Com medo de represálias e sem ter
mais como pedir o sigilo de seus nomes, muitas pessoas começaram a relatar
irregularidades para o TCU, mas agora sem revelar suas identidades. Ex: carta/e-mail
anônimo narrando irregularidades praticadas por gestores públicos. O que fez o
TCU para conseguir investigar essas irregularidades sem afrontar – pelo menos
formalmente – aquilo que decidiu o STF?
O TCU criou duas espécies de
comunicação de irregularidade:
• denúncia: formalizada nos
termos do art. 53 da Lei nº 8.443/92, não podendo ser feita de forma anônima.
• relato de suspeita de
irregularidade (“denúncia informal”), feita para a ouvidoria do TCU, podendo
ser realizada de forma anônima.
3º momento: Lei nº 13.866/2019
A Lei nº 13.866/2019 acrescentou
o § 3º ao art. 55 da Lei nº 8.443/92 inserindo novamente a previsão de que o
TCU poderá manter em sigilo a identidade do denunciante. Confira o dispositivo:
Art. 55. (...)
§ 3º Ao decidir, caberá ao Tribunal
manter o sigilo do objeto e da autoria da denúncia quando imprescindível à segurança
da sociedade e do Estado.
Repare na parte final do § 3º. Para
tentar “blindar” esse dispositivo, o legislador procurou enquadrá-lo na exceção
contida no art. 5º, XXXIII, da CF/88:
Art. 5º (...)
(...)
XXXIII - todos têm direito a receber
dos órgãos públicos informações de seu interesse particular, ou de interesse
coletivo ou geral, que serão prestadas no prazo da lei, sob pena de
responsabilidade, ressalvadas aquelas cujo sigilo seja imprescindível
à segurança da sociedade e do Estado;
Duas observações finais quanto ao
tema:
1) A Lei nº 13.866/2019 é um
exemplo de “superação legislativa da jurisprudência”, também conhecida como “reação
legislativa”.
O STF possui, segundo a CF/88, a
missão de dar a última palavra em termos de interpretação da Constituição. Isso
não significa, contudo, que o legislador não tenha também a capacidade de interpretação
do Texto Constitucional. O Poder Legislativo também é considerado um intérprete
autêntico da Constituição e, justamente por isso, pode editar uma lei ou EC
tentando superar o entendimento anterior ou provocar um novo pronunciamento do
STF a respeito de determinado tema, mesmo que a Corte já tenha decidido o
assunto em sede de controle concentrado de constitucionalidade. A isso se dá o
nome de “reação legislativa” ou “superação legislativa da jurisprudência”.

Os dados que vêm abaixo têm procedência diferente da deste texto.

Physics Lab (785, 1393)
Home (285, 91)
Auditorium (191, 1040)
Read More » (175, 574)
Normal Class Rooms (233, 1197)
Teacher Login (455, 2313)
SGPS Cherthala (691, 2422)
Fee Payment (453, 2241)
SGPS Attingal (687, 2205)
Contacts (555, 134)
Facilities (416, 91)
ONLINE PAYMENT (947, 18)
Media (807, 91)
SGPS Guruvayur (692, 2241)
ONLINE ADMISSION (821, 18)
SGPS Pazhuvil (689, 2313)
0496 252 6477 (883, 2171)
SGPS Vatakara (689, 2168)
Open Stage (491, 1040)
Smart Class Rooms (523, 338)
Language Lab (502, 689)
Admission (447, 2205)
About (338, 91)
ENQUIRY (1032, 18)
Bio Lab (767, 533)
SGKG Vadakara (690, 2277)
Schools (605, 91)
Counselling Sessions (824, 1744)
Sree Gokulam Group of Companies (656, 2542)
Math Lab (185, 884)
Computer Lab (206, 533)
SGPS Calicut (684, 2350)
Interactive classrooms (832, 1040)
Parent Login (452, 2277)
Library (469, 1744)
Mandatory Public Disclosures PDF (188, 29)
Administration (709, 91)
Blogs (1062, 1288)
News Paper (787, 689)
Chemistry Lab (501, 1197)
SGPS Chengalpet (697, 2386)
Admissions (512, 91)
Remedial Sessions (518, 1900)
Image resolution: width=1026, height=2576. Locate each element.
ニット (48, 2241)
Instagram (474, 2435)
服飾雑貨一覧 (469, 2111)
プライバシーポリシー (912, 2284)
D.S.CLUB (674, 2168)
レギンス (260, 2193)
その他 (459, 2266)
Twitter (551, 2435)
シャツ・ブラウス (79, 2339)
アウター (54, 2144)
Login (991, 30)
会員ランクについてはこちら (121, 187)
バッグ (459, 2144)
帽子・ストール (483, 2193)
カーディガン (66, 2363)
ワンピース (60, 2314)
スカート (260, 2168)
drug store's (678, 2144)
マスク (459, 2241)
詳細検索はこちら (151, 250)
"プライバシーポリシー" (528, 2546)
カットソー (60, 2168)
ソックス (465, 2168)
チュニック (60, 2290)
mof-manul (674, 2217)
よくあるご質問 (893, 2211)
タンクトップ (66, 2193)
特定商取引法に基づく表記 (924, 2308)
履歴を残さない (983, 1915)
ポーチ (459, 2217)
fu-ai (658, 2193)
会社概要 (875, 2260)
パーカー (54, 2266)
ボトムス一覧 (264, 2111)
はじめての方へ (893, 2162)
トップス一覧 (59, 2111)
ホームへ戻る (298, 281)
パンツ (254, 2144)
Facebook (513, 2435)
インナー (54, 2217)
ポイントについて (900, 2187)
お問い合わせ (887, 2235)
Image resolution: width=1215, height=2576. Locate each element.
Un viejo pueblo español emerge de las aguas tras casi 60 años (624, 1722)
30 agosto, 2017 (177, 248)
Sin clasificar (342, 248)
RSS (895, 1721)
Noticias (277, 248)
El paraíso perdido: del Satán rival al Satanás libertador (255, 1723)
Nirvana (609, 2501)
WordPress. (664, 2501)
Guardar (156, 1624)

A reação legislativa é uma forma
de “ativismo congressual” com o objetivo de o Congresso Nacional reverter
situações de autoritarismo judicial ou de comportamento antidialógico por parte
do STF, estando, portanto, amparado no princípio da separação de poderes.
2) Esse novo § 3º do art. 55 da Lei
nº 8.443/92 é extremamente arriscado para o denunciante, não oferecendo garantias
sólidas de que seu nome será mantido em sigilo. Isso porque a expressão “imprescindível
à segurança da sociedade e do Estado” é muito subjetiva e não resguarda, pelo
menos de forma expressa, os direitos individuais do denunciante, sendo uma
previsão mais voltada à coletividade.
O próprio Min. Carlos Velloso, ao
julgar o MS 24405 acima mencionado, já havia se manifestado no sentido de que,
em sua opinião, a manutenção do sigilo do denunciante não pode ser vista como “imprescindível
à segurança da sociedade e do Estado”. Veja:
“A
Constituição assegura a todos o direito ao recebimento dos órgãos públicos de
informações de seu interesse particular, ou de interesse coletivo ou geral, que
serão prestadas no prazo da lei, sob pena de responsabilidade, ressalvadas
aquelas cujo sigilo seja imprescindível à segurança da sociedade e do Estado
(CF, art. 5º, XXXIII).
Ora,
certamente que não se inclui na ressalva – ressalvadas as informações cujo
sigilo seja imprescindível à segurança da sociedade e do Estado – o fornecimento
do nome de alguém que faz denúncias contra um administrador público, denúncia
rejeitada, porque improcedente, e que causou, no mínimo, desgaste à imagem do
administrador público.”
Desse modo, ainda que o TCU,
internamente, decida, ao final, manter o nome do denunciante em sigilo, essa
escolha poderá ser impugnada no STF, via mandado de segurança impetrado pelo “denunciado”
e, se o Supremo entender que não há risco à “segurança da sociedade e do Estado”,
o nome do denunciante será revelado.